**WORK INSTRUCTIONS:** Only the lines with "pixels" in them need to be copied from the listing.

##############################

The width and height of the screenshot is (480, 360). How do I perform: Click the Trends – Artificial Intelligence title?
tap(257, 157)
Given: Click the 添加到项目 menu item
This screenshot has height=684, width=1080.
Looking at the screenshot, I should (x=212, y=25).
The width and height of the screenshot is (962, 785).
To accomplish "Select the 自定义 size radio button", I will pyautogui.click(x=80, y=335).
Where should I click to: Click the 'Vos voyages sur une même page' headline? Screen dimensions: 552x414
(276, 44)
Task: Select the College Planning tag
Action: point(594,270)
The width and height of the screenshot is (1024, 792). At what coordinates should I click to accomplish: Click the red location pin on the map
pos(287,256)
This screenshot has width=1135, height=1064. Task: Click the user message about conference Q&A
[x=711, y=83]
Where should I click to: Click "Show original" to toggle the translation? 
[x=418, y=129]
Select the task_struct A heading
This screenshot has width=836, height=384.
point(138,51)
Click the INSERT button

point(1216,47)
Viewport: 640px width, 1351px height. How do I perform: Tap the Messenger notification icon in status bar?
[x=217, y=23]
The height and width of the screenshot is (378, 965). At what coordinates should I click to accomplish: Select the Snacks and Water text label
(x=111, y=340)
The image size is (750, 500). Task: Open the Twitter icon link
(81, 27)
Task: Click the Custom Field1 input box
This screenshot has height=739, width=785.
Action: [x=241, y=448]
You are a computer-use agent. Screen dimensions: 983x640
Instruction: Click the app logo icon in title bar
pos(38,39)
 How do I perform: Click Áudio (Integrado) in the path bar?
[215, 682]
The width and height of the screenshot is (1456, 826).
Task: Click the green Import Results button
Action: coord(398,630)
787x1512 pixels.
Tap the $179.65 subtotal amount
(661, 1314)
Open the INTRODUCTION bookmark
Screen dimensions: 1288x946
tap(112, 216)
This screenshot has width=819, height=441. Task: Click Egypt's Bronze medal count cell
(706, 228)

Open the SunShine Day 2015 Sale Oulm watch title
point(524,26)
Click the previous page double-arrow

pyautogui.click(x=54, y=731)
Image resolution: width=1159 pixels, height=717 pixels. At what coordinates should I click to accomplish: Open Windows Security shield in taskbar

##############################

**RESULT:**
787x1512 pixels.
Image resolution: width=1159 pixels, height=717 pixels. At what coordinates should I click to accomplish: Open Windows Security shield in taskbar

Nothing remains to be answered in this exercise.